Sebuah ranting kering berderak di dekatnya, memecah keheningan dan lamunannya.





"Kau sudah kembali."





Sebuah suara serak dan berat mengejutkannya. Arok membuka mata dan menoleh dengan cepat. Tanca telah terbangun dan kini berdiri di belakangnya, hanya beberapa langkah jauhnya. Pria tua itu tidak mengenakan baju, membiarkan dadanya yang bidang dan penuh bekas luka terpapar udara dingin. Matanya yang tajam dan berpengalaman menatapnya dengan penuh selidik, seolah mampu menembus kegelapan fajar dan membaca langsung ke dalam jiwa Arok. Tanca adalah orang yang paling peka di antara mereka semua. Ia bisa merasakan perubahan sekecil apapun pada diri Arok, dari ritme napasnya hingga ketegangan di pundaknya.





“Aku tidak bisa tidur, Paman,” jawab Arok, mencoba membuat suaranya terdengar biasa, sambil membalikkan badan dan kembali menatap bara api.





“Bukan hanya itu,” sahut Tanca sambil berjalan mendekat dengan langkah mantap. Ia tidak duduk, tetapi berdiri di samping Arok, memandangi bara api yang sama. “Ada sesuatu yang berbeda padamu pagi ini. Aku terbangun bukan karena suara langkahmu, aku terbangun karena merasakan gejolak di jiwamu. Jiwamu terasa seperti lautan sebelum badai. Bergelombang hebat di bawah permukaan yang tenang. Kau tidak hanya berjalan-jalan di hutan. Kau bertemu seseorang, bukan?”





Arok terkesiap dalam hati. Kepekaan Tanca sungguh luar biasa, hampir seperti ilmu sihir. Berbohong padanya adalah sebuah kesia-siaan dan sebuah penghinaan terhadap kebijaksanaannya. Arok menghela napas panjang, sebuah napas yang terasa melepaskan sedikit dari beban yang menghimpit paru-parunya. Ia tahu, ia tidak bisa menanggung beban ini sendirian.

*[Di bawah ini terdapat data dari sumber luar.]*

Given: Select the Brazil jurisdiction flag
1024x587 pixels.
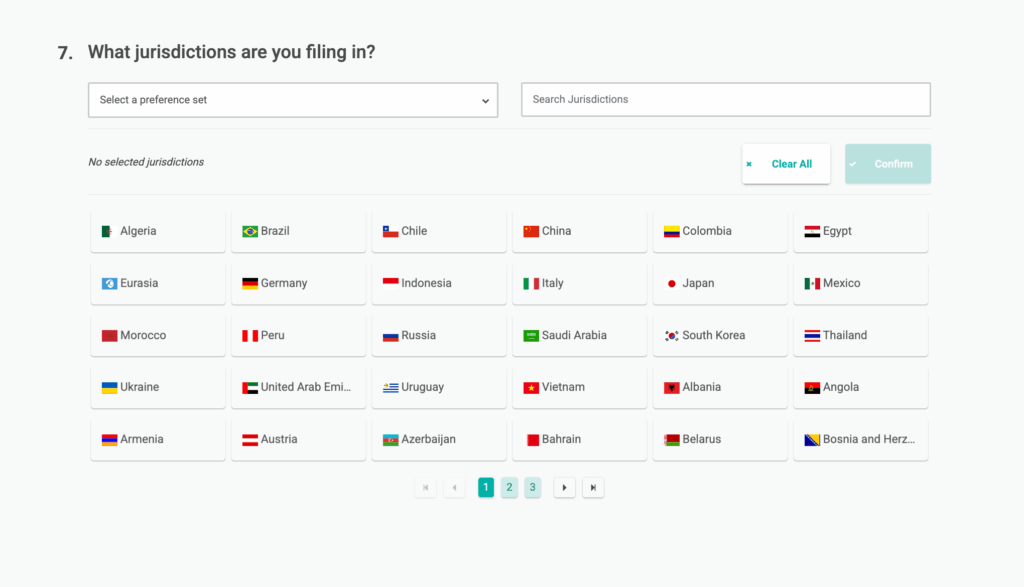Looking at the screenshot, I should point(298,230).
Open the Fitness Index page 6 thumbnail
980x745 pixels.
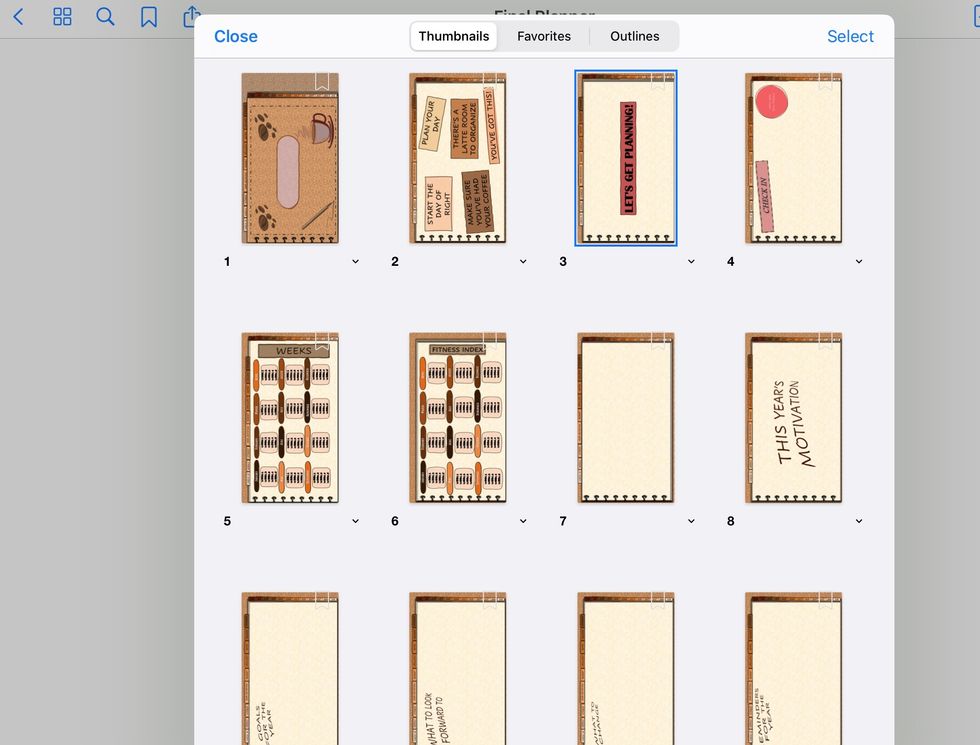point(458,418)
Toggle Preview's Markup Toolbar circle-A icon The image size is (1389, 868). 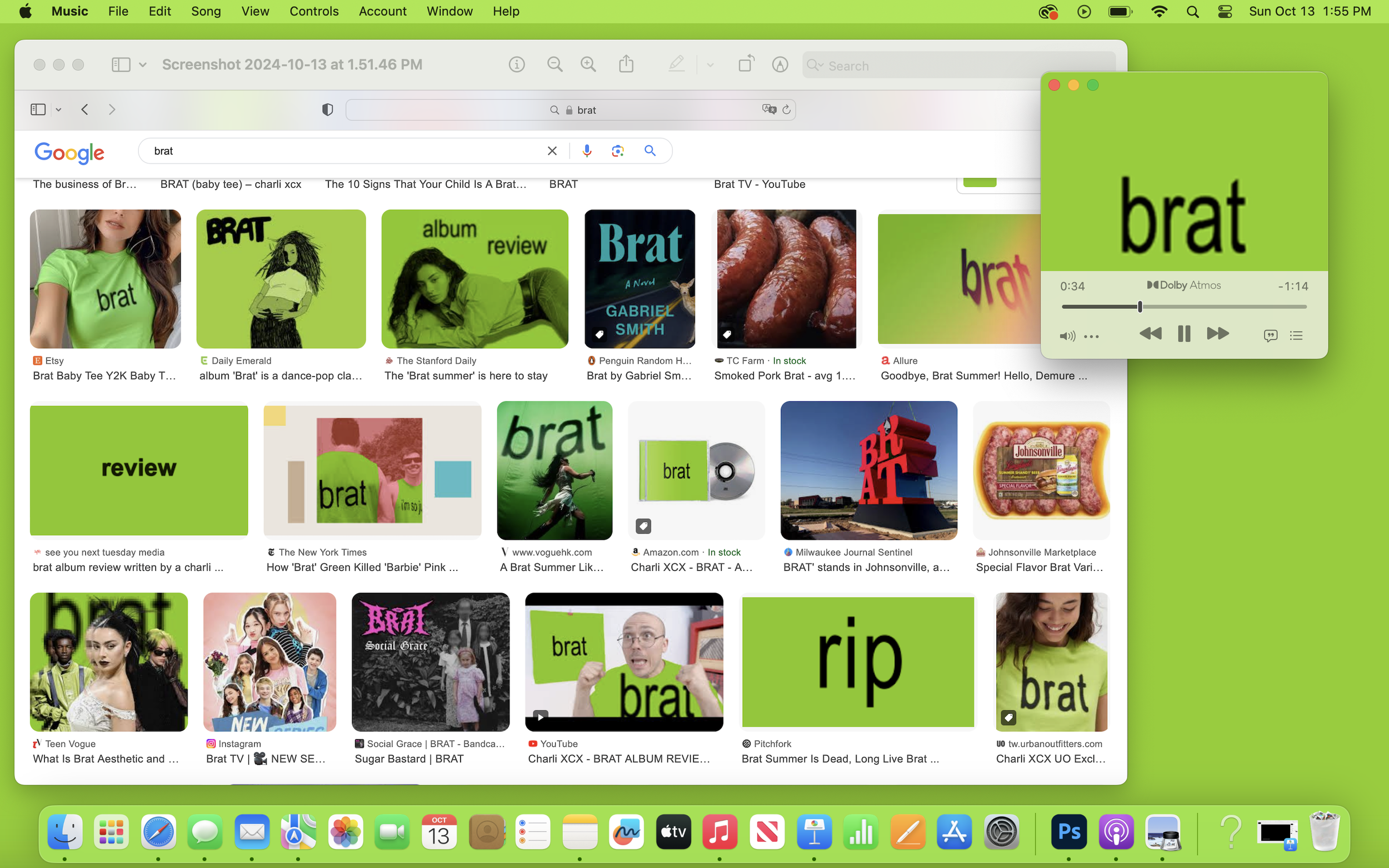[x=780, y=64]
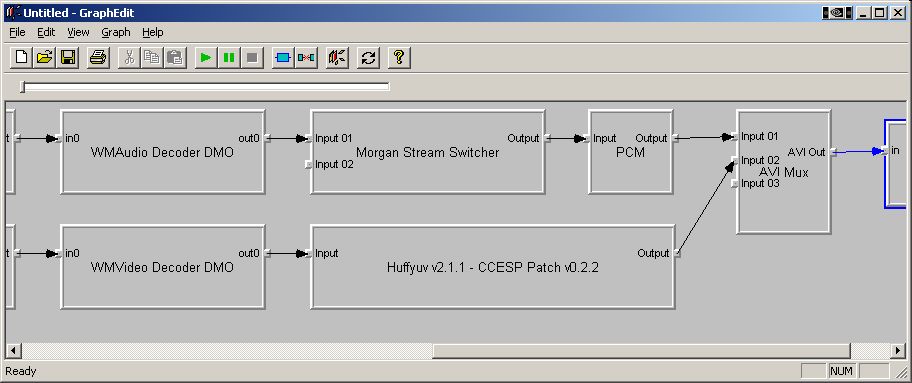Open the Graph menu
This screenshot has height=383, width=912.
point(116,33)
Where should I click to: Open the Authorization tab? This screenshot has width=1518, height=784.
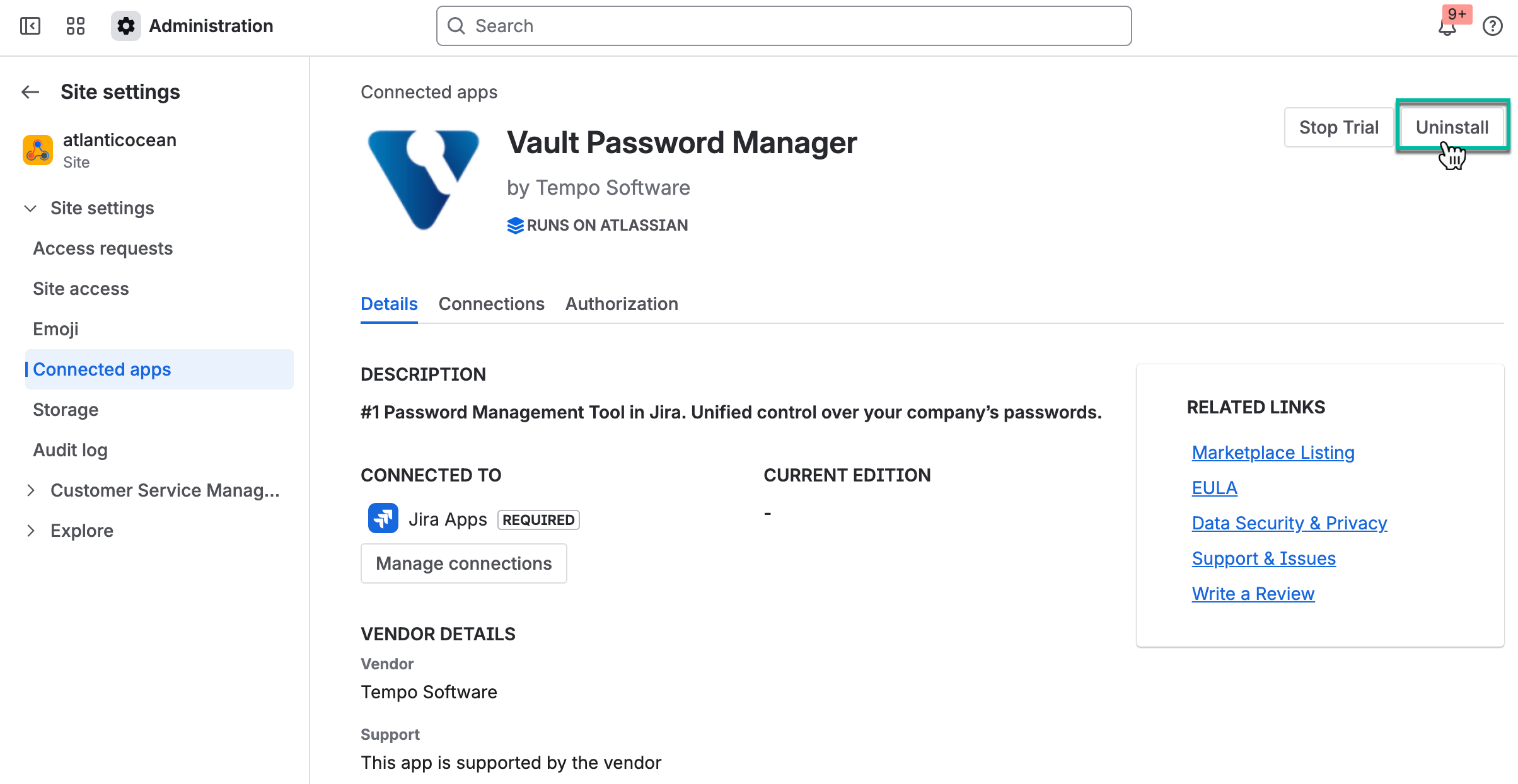pos(622,304)
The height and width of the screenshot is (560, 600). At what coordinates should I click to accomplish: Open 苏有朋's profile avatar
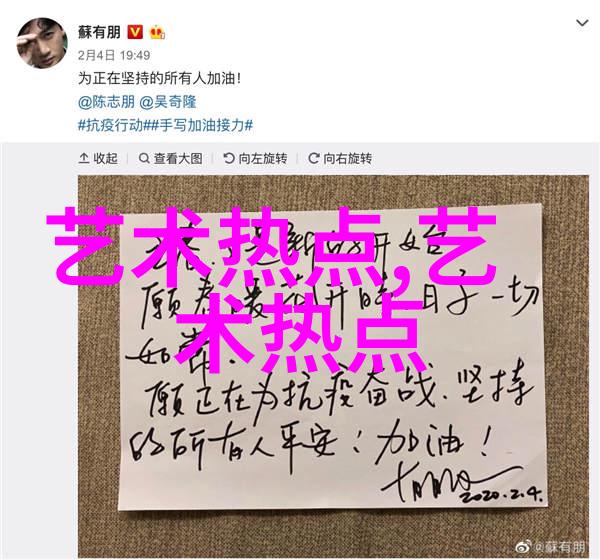point(42,43)
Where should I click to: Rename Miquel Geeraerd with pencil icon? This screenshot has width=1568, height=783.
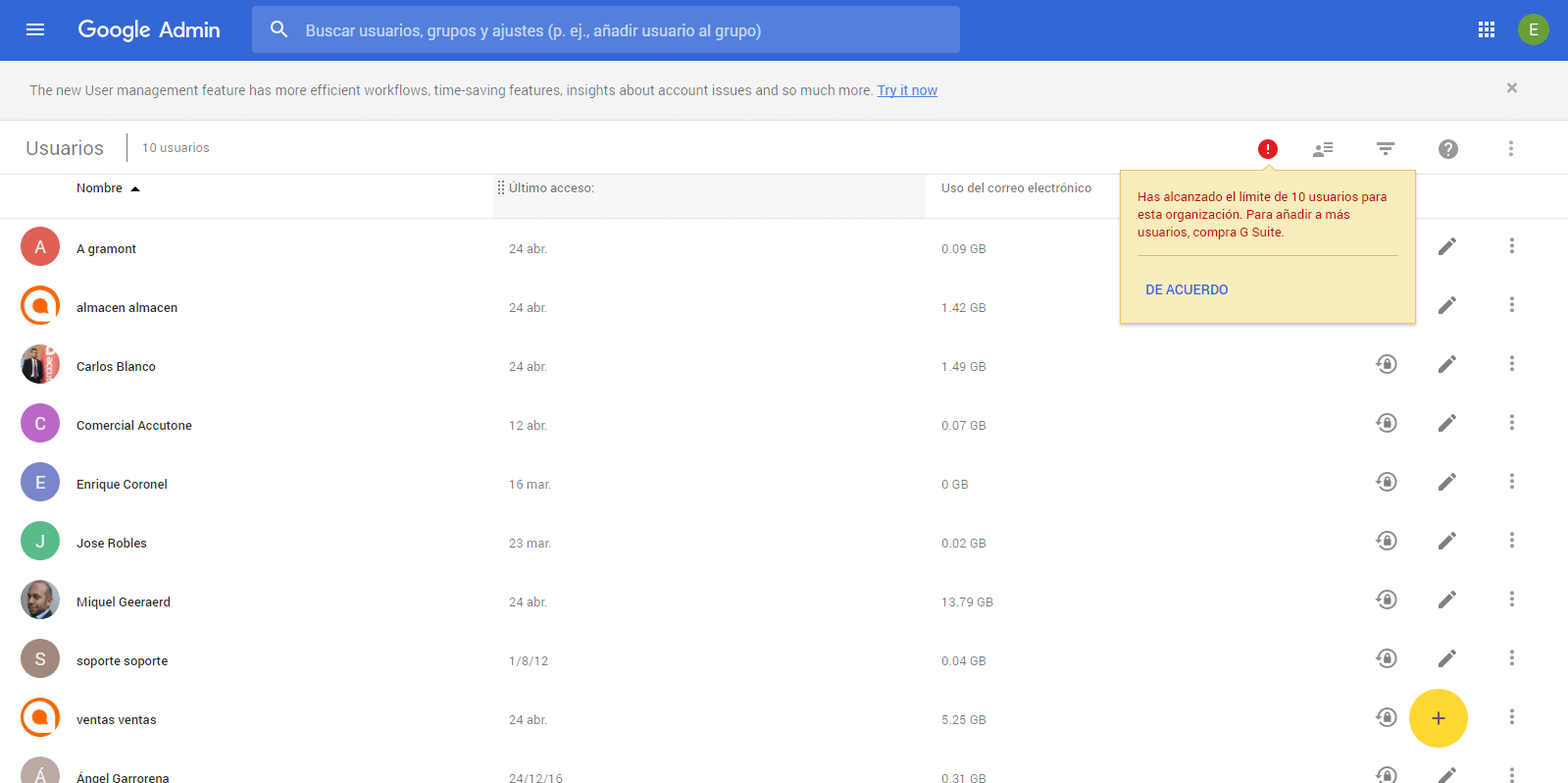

Ia harus membaginya, setidaknya dengan orang yang paling ia percaya, dengan sosok ayah yang tak pernah ia miliki.





“Ya, Paman,” jawab Arok pelan, suaranya kini terdengar berat dan lelah. “Aku bertemu seorang Brahmana tua. Namanya… Lohgawe.”





Mendengar nama itu, tubuh Tanca yang tegap sedikit menegang. Ia menoleh cepat ke arah Arok, matanya yang tajam melebar karena terkejut dan sedikit gentar. “Lohgawe? Sang Pertapa Putih dari Puncak Kawi?” bisiknya, suaranya yang biasanya lantang kini terdengar penuh hormat. “Orang-orang suci di padepokan lamaku menyebut namanya dengan penuh rasa segan. Legenda mengatakan ia bukanlah manusia biasa. Ia adalah penjaga kebijaksanaan kuno, seorang yang telah mencapai pencerahan dan memilih untuk tetap tinggal di dunia untuk menjaga keseimbangan. Apa… apa yang ia katakan padamu?”





Arok menatap bara api di hadapannya, seolah mencari kekuatan dari sisa-sisa nyala api itu. Dengan suara rendah, ia menceritakan semua percakapannya dengan Brahmana itu. Ia menceritakan tanpa ada yang ditutupi. Tentang perumpamaan pohon beracun dan serigala. Tentang perlawanan mereka yang diibaratkan hanya memotong ranting. Tentang jalan takdirnya yang sesungguhnya terbentang di jantung istana Tumapel. Dan yang paling berat, tentang syarat untuk "mematikan" dirinya yang sekarang, meninggalkan semua yang telah ia bangun.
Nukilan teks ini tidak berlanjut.